Growing up in an Italian and Colombian household, Valentina Mussi developed a love for international foods, but she never thought she would transform that appreciation into a full-time job. Now 21, Mussi commands the attention of more than 100,000 Instagram users with her hundreds of lavish, over-the-top food-focused photos and videos on her account, @SweetPortfolio.
Though Mussi started the account in 2017, she has been an active social media user since her creation of a personal Instagram account in 2011. But after a trip to New York, where Mussi documented her entire eating experience on Snapchat (a social media application that deletes post after 24 hours), her father suggested she post her musings to Instagram instead.
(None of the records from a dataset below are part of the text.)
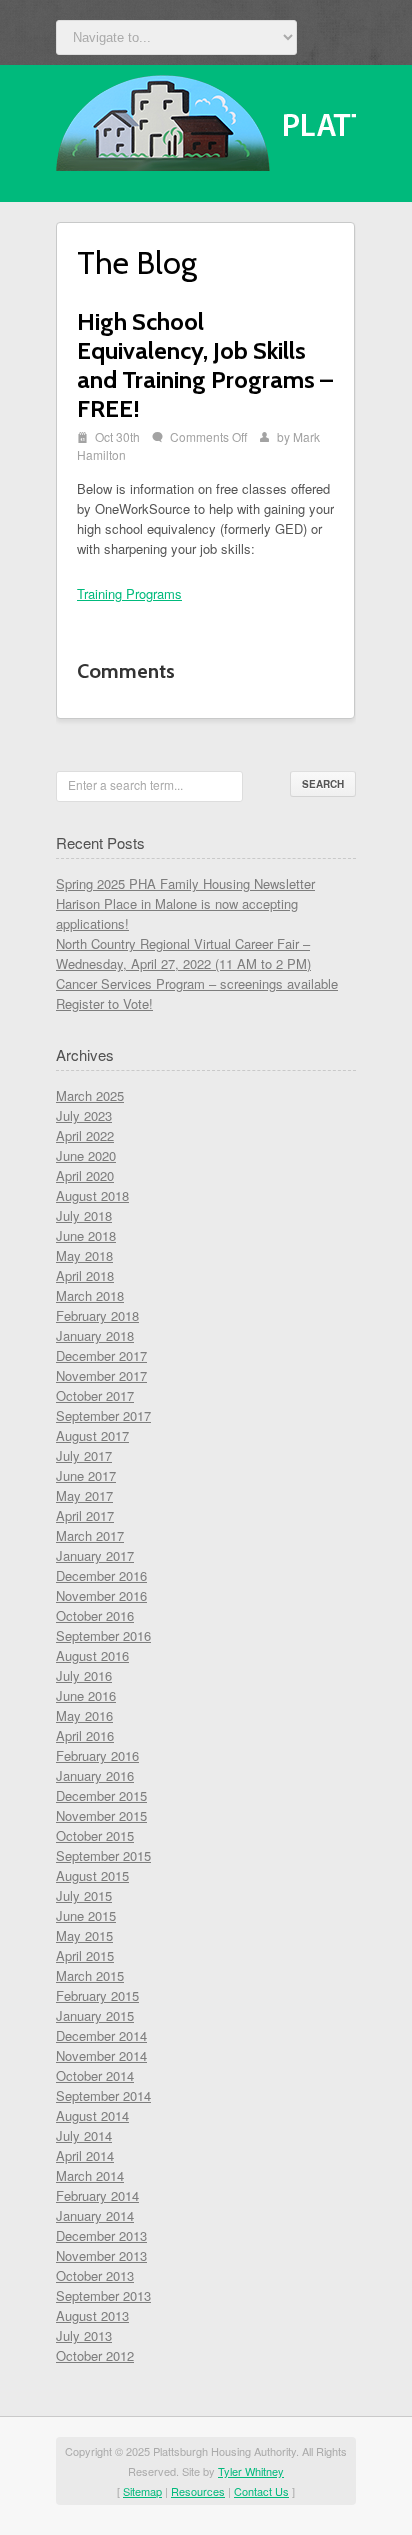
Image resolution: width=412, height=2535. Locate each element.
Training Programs (129, 593)
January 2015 (95, 2015)
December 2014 (101, 2035)
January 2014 (95, 2215)
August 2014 (92, 2115)
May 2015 (84, 1935)
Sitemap (142, 2491)
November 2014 (101, 2055)
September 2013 (103, 2295)
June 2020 (86, 1155)
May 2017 (84, 1495)
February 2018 (97, 1315)
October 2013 (95, 2275)
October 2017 (95, 1395)
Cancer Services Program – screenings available (197, 983)
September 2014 (103, 2095)
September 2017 (103, 1415)
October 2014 (95, 2075)
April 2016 (85, 1735)
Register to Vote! (104, 1003)
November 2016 (101, 1595)
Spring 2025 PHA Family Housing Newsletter (185, 883)
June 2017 (86, 1475)
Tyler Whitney (251, 2471)
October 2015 (95, 1835)
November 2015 (101, 1815)
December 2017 (101, 1355)
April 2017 (85, 1515)
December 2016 (101, 1575)
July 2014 (84, 2135)
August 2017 (92, 1435)
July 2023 (84, 1115)
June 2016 (86, 1695)
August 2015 (92, 1875)
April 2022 (85, 1135)
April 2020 (85, 1175)
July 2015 (84, 1895)
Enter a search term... (125, 784)
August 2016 (92, 1655)
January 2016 (95, 1775)
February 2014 (97, 2195)
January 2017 (95, 1555)
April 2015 (85, 1955)
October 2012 (95, 2355)
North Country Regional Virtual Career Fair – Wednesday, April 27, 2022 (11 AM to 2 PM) (183, 953)
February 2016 (97, 1755)
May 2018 (84, 1255)
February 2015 (97, 1995)
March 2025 (90, 1095)
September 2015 (103, 1855)
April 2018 (85, 1275)
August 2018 (92, 1195)
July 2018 (84, 1215)
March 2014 (90, 2175)
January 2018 (95, 1335)
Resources (198, 2491)
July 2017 (84, 1455)
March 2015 (90, 1975)
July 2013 (84, 2335)
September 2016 (103, 1635)
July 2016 (84, 1675)
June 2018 (86, 1235)
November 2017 (101, 1375)
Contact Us (261, 2491)
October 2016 (95, 1615)
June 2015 (86, 1915)
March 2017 (90, 1535)
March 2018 (90, 1295)
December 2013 (101, 2235)
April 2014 (85, 2155)
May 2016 (84, 1715)
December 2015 (101, 1795)
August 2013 (92, 2315)
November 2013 (101, 2255)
It took her a few weeks to settle on the name “Sweet Portfolio.”
“At the beginning, I studied Instagram trends and observed what other users were posting,” she says. “I soon realized that the best way to grow an Instagram account is to be yourself and post quality content. It may not be the answer you want to hear, but I’ve learned it doesn’t matter what time you post or what kind of hashtag strategy you implement—if your content isn’t good, no one will want to engage with you. Building an audience takes time, and ultimately, it’s about building a community.”
Her dedication eventually caught the attention of national brands and small businesses alike. Mussi now works with companies by posting a mixture of photos and videos to promote new products, noteworthy menu items, specials or limited-time offers.
“Most cases, publicists reach out to me when they have a campaign and ask me to work on the creative side of things,” she says. “That’s when I come up with a concept for the post, which may be either photos, videos or both.
“My completed campaigns have been incredibly successful for both my clients and my own account,” she adds. “I’ve seen small businesses have an incredibly high return on investment. Let’s say they release a new crazy dessert and ask me to make a video of it. After I post it, I can see a wave of posts of the same item across Instagram. Hundreds of people will go to that business and ask for that same item because they saw it on my page.”
When it comes to national brands, such as a chain restaurant, measuring this return is more difficult. “The objective of most of these campaigns is to raise brand awareness,” Mussi says. “Instagram offers metrics to their business and creator profile users so I can show my clients the impressions my posts garner for them. It can be millions of views in just one single post.”
Still, running @SweetPortfolio has become Mussi’s full-time job. She clocks in more than 40 hours a week of work, which can consist of shooting photos and videos, developing campaigns, reviewing contracts, emailing and invoicing and editing. One of the downsides of Mussi’s rapid growth is the increased amount of “mean comments” she receives on a weekly basis, she says.
“As your account grows and you share more, you will inevitably find ‘haters,’ ” she says. “They’re usually people who don’t like to see me eating and call me a pig or tell me I have a double chin. I usually laugh it off and don’t respond, but sometimes it can get a little harsh.”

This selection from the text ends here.